Coronavirus Will Make California’s Affordable Housing Problems Worse, Experts Say

Liam Dillon with the Los Angeles Times outlines why the coronavirus pandemic will likely make affordable housing problems worse in California.

Millions of residents were already facing severe cost burdens because of rent that has outpaced income growth at a time when overall housing production has remained low.

From 2000 to 2018, the median annual cost to rent an apartment or home in California increased 40% while incomes have gone up only 8% after adjusting for inflation, according to a new analysis of U.S. census data by the California Housing Partnership Corp., an advocacy organization. These trends have contributed to a shortage of 1.3 million homes for low-income families, the analysis found.

Nevertheless, Matt Schwartz, the organization’s president and CEO, said there have been some encouraging signs.

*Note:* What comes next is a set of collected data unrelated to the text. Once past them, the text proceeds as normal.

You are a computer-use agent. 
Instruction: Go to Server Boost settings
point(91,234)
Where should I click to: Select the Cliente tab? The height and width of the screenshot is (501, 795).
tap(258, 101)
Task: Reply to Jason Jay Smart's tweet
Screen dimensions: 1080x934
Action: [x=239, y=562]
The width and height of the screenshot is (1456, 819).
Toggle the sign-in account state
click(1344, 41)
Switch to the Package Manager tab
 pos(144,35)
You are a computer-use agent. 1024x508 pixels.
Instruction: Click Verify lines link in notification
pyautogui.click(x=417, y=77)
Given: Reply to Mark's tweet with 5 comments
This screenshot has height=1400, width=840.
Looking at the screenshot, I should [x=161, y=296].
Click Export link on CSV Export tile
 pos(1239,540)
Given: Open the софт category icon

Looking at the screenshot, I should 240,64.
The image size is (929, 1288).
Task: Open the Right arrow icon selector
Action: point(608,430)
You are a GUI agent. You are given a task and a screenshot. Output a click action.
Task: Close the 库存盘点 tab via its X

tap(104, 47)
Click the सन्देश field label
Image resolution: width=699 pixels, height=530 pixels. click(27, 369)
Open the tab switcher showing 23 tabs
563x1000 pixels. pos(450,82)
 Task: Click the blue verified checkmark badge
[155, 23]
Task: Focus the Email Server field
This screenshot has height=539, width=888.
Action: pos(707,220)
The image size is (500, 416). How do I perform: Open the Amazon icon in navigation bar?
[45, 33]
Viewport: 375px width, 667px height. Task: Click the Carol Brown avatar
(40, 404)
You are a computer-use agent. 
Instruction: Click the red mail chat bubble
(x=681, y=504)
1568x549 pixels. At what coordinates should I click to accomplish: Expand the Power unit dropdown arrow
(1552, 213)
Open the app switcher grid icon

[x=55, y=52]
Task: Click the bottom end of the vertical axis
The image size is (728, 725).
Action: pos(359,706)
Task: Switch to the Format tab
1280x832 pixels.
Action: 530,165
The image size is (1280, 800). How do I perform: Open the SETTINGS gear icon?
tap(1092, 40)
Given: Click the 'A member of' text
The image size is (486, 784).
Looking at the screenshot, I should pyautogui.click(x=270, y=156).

Compared with prior years, the shortage of low-income homes had stabilized and the construction of new homes had increased, the analysis showed. Moreover, spending on housing development is increasing, chiefly through the $6 billion in state funding that voters approved in 2018.

But now Schwartz worries that the economic effects of the pandemic will ruin that progress.

“It may swamp all of the state and local voters’ best efforts to ramp up production — unless there’s a really big federal and state response now,” he said.